… ou comment articuler un plan décevant autour d’une grosse annonce et beaucoup de flou !

Commençons donc par la fameuse grosse mesure de ce plan automobile destiné à aider un secteur qui est en crise dans le pays. Une fois encore tout s’articule autour du fameux bonus-malus écologique qui est encore une fois la clef de voûte d’un plan qui parait, une fois de plus (à gauche comme à droite), avoir été fait dans l’urgence plus que dans l’analyse, la concertation et l’écoute. On a ainsi appris que le bonus écologique pour les véhicules électriques passera à 7000€ contre 5000€ actuellement et de 2000€ à 4000€ pour les hybrides (Attention : Précision gouvernementale – la remise est plafonnée à 10 % du prix de la voiture elle-même lorsqu’il s’agit d’une hybride, ainsi une 508 RXH ou une DS5 Hybrid4 auront droit à une remise de 4000€ mais malheureusement la Yaris profitera de seulement 2000€ d’aide).

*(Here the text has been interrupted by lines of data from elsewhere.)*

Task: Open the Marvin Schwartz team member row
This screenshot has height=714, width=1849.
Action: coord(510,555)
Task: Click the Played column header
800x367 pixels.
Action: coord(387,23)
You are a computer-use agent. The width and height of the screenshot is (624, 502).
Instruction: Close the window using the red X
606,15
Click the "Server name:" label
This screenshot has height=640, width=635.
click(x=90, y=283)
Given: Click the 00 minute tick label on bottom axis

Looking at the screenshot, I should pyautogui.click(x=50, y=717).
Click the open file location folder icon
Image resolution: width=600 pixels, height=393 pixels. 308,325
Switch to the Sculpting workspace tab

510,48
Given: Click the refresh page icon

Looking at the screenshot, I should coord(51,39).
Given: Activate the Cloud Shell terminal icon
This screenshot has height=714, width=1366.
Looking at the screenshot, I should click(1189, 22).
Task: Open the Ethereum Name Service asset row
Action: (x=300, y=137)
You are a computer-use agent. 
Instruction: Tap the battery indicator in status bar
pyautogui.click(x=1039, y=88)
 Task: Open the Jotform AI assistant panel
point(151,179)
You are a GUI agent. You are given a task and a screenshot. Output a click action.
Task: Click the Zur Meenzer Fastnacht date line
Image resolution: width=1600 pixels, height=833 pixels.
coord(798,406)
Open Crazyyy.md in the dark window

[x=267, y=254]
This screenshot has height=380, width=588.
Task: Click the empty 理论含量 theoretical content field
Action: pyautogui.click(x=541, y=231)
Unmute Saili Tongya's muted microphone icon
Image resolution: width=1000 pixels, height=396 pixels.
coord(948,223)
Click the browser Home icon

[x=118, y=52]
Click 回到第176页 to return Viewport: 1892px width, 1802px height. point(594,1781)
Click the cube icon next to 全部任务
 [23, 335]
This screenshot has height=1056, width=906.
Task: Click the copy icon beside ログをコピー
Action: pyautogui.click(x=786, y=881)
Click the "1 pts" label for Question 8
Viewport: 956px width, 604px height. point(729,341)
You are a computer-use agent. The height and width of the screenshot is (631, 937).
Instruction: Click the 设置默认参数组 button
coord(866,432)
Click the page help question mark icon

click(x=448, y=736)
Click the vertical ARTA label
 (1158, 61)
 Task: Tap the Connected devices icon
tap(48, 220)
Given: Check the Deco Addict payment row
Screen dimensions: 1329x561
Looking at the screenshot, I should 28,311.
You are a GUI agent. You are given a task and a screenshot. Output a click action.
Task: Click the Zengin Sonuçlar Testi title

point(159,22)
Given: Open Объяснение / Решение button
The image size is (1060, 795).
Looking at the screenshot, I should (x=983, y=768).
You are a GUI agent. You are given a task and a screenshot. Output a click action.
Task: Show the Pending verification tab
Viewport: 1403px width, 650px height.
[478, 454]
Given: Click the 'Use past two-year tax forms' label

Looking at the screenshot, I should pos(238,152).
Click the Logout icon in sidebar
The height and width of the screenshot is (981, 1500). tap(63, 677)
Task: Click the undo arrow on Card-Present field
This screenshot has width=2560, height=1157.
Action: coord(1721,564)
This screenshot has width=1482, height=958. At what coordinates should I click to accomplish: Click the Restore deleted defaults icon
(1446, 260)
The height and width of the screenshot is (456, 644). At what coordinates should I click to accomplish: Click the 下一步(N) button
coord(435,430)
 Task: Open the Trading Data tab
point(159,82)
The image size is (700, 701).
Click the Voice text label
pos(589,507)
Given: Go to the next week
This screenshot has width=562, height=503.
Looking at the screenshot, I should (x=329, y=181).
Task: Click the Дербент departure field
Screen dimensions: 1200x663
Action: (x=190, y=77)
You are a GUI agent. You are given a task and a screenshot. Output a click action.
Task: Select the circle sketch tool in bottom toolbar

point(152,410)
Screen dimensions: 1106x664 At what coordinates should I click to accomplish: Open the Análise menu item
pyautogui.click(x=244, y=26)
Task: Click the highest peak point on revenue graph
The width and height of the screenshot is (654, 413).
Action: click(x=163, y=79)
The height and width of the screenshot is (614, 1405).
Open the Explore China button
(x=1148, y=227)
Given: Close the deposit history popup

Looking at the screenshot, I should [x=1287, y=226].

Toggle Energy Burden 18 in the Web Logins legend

Un bonus qui sera logiquement conditionné au maintien des prix de ventes par les constructeurs ainsi que par le maintien des  productions et des emplois en France. Hélas cette mesure est plus symbolique qu’autre chose puisqu’il ne faut pas perdre de vue le fait que le marché des VE est quasi anecdotique (< 2300 VE immatriculés en France au premier semestre  soit 0.21% du marché) et que celui des hybrides démarre mais reste pénalisé par des prix de vente assez élevés du fait des technologies utilisées (10.356 ex immatriculés au premier semestre soit 0.99% du marché). Ainsi la mesure importante de ce plan concerne 1.2% du marché actuel et même si ces aides vont aider un peu, ces segments du marché de l’automobile ne vont pas exploser demain ou même après demain. Cette mesure est presque de l’ordre de l’anecdote tant son impact sur le marché sera faible. Et ce sont les automobilistes qui vont financer ces nouveaux gros bonus grâce à… l’augmentation des différents malus. Le ministre a précisé que l’état appliquerait dès 2013 des malus financiers aux véhicules les plus polluants, compensant ainsi presque la totalité du coût de l’accroissement des bonus mis en place pour les VE et les hybrides. L’ensemble  des ces nouveaux bonus pourraient représenter un total de 490 millions d’euros. Le ministre Montebourg de poursuivre en nous rappelant les bienfaits du bonus écolo : ” Les bonus sont à effet immédiat pour l’acheteur, les malus sont à effet de quelques mois pour l’état”.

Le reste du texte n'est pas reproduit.